Problem statement: Where the string "click" shows up in a line of the records, copy that line.

##### Data for this exercise

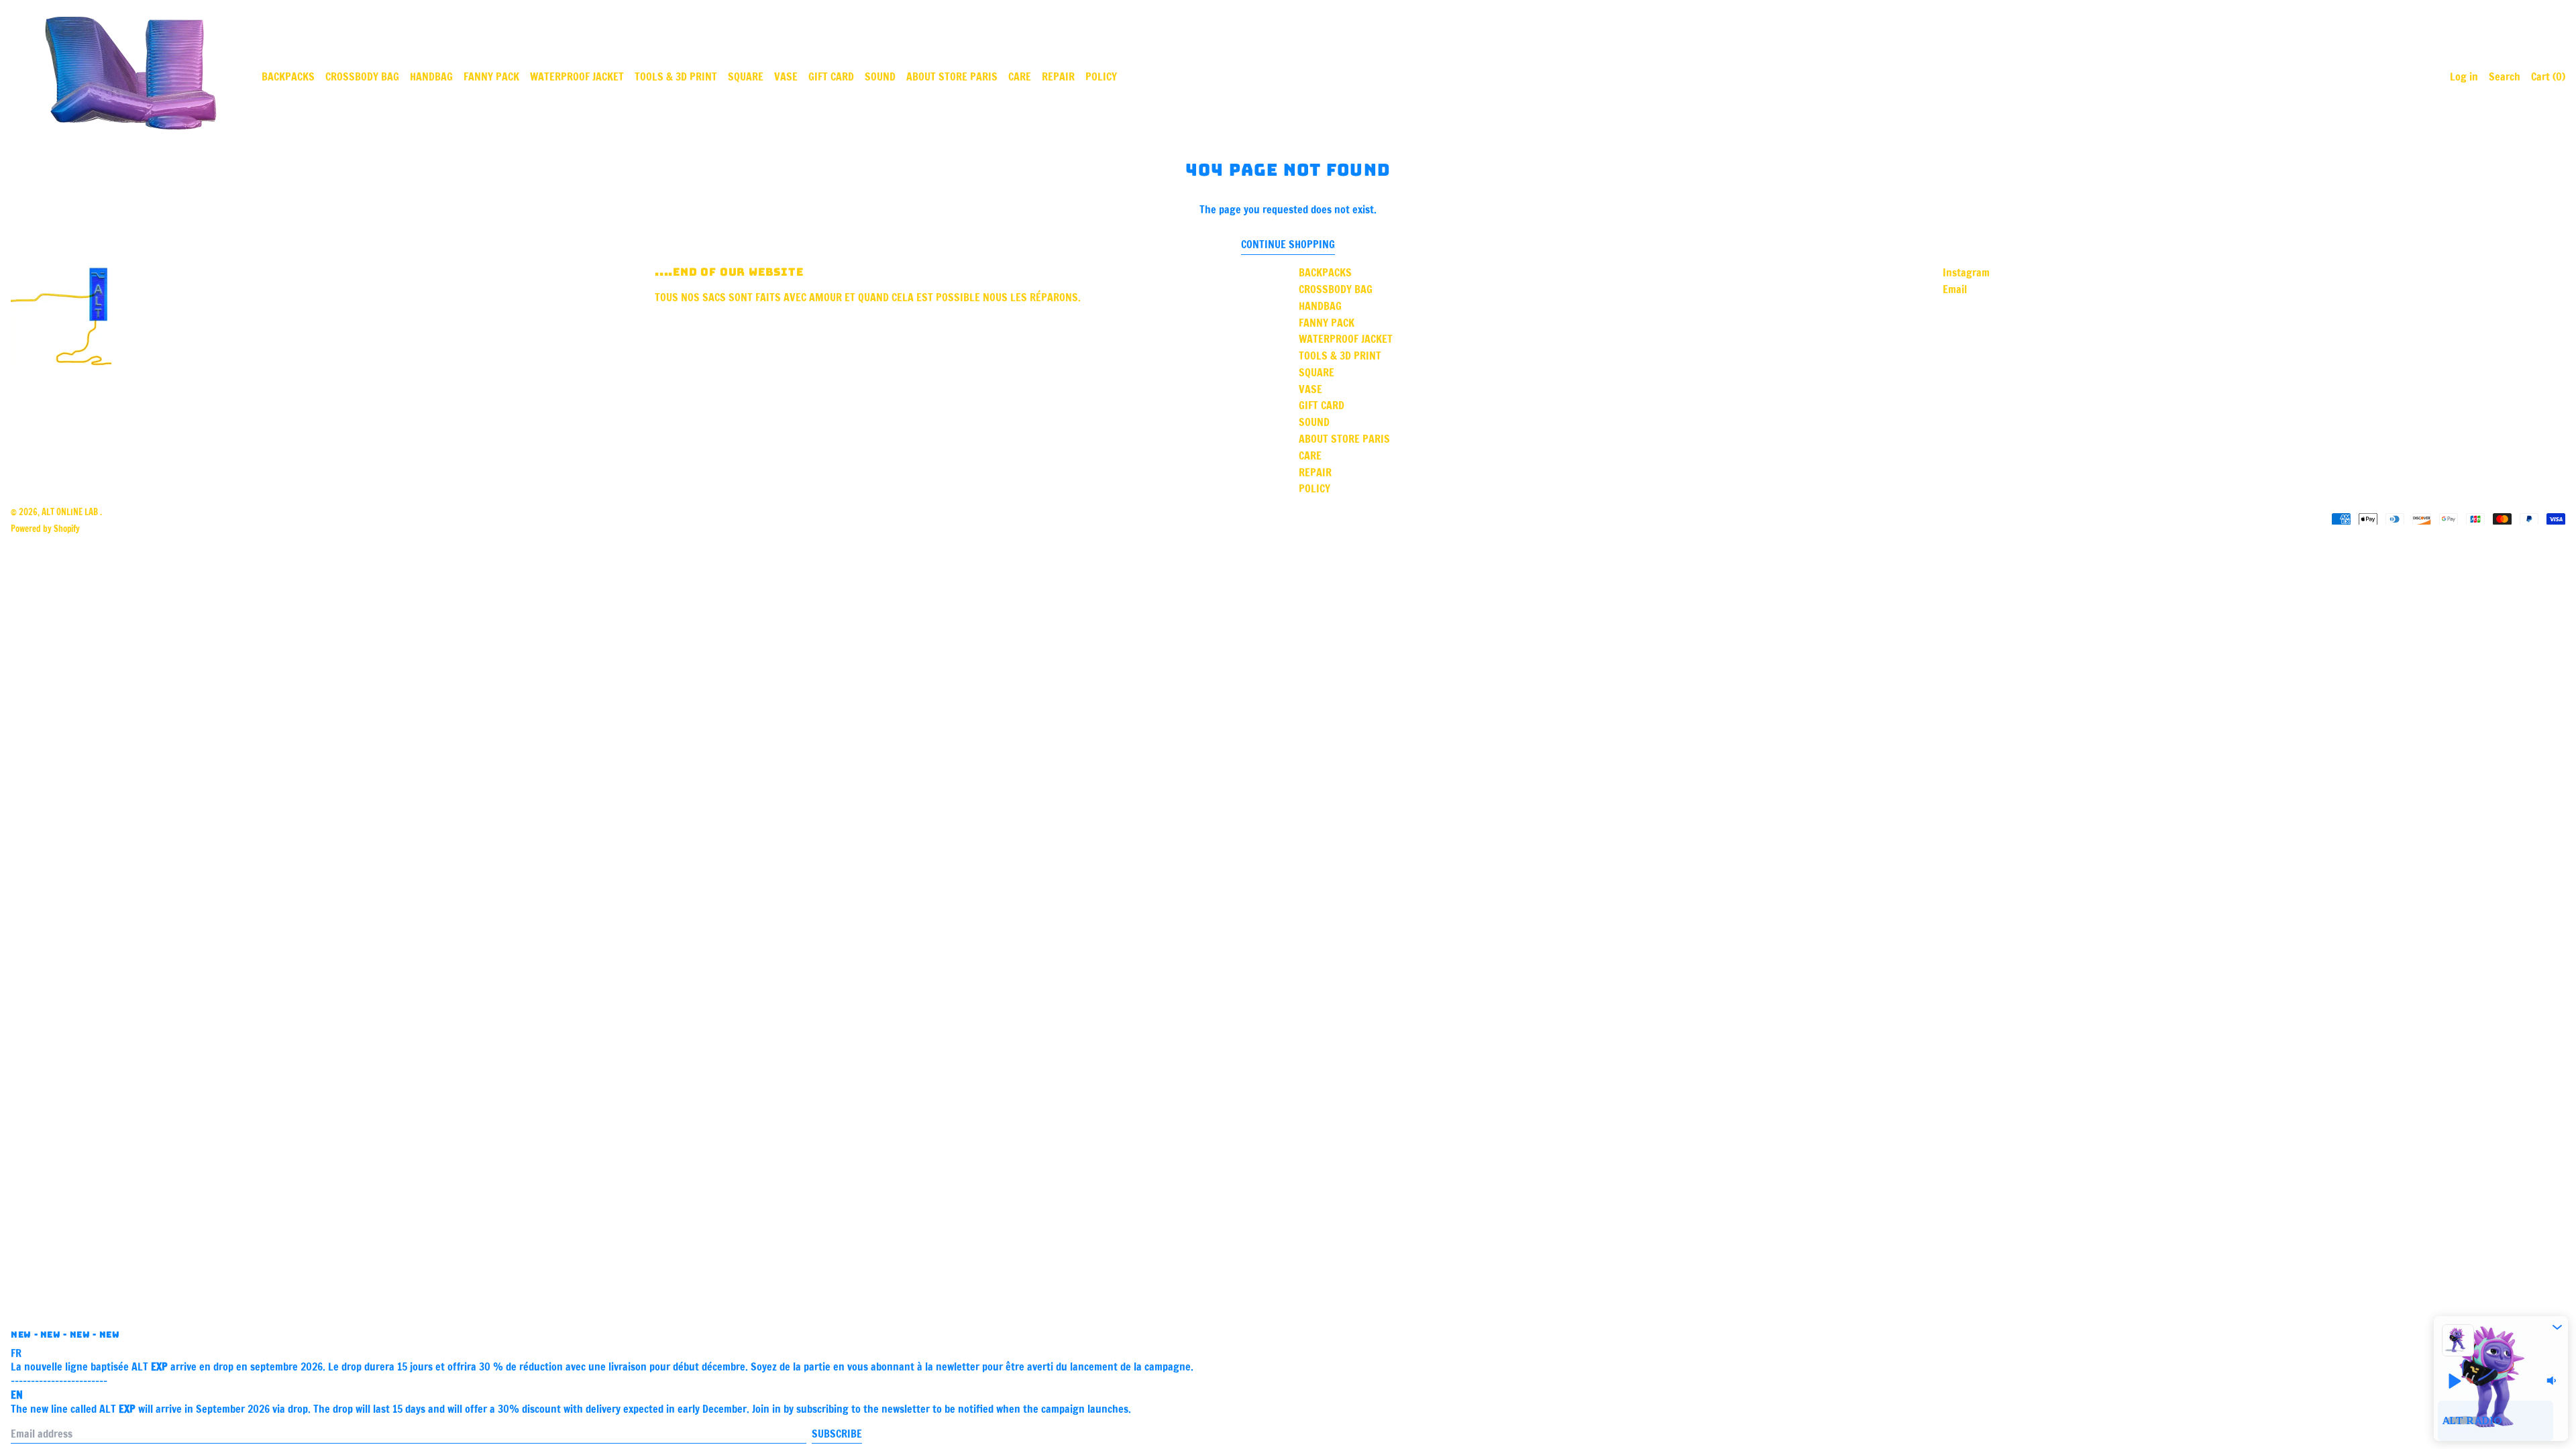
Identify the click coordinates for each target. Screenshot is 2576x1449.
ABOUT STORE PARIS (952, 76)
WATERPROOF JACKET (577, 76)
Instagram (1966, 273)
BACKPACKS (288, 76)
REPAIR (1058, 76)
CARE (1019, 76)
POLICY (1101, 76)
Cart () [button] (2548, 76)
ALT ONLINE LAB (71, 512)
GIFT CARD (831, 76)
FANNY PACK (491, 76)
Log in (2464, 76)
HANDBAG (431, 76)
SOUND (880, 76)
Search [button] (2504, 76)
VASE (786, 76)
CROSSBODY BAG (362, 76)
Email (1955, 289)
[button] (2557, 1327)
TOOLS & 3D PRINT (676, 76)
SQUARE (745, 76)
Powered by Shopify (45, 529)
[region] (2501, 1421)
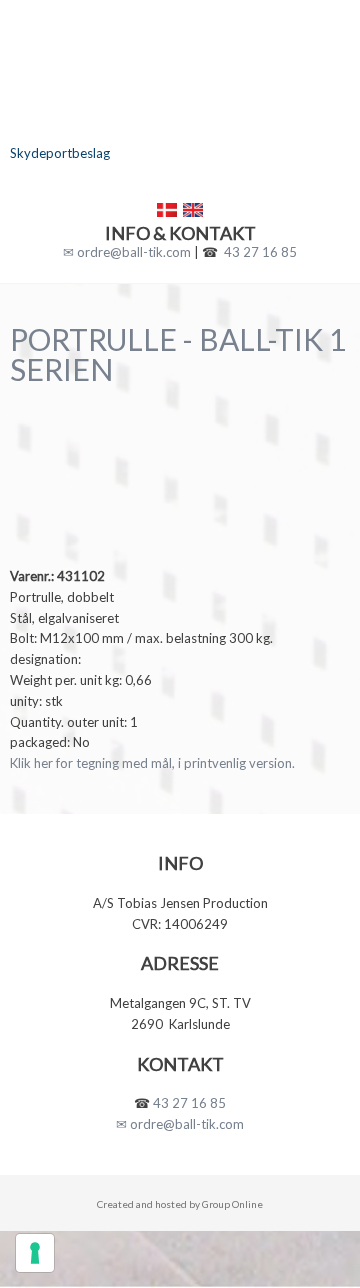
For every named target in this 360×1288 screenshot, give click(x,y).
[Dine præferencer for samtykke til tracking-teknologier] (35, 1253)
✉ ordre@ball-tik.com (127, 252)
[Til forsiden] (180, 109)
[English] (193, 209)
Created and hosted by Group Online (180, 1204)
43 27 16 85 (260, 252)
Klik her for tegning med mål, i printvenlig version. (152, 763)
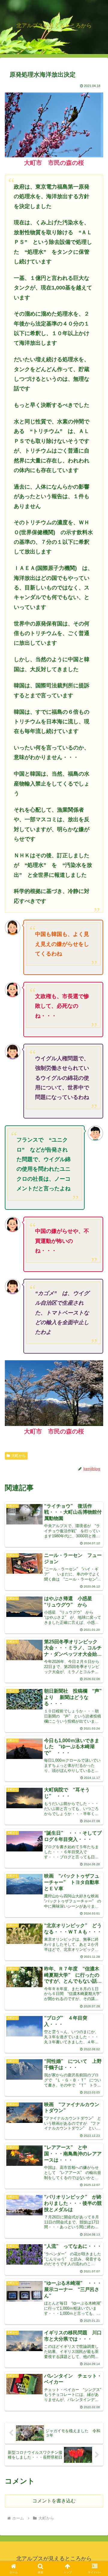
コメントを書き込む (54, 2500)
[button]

##########

Completed exercise:
Identify the click coordinates for each target. Screenshot is 2576x1449.
For every named target in this 360×1288 screenshot, give click(x,y).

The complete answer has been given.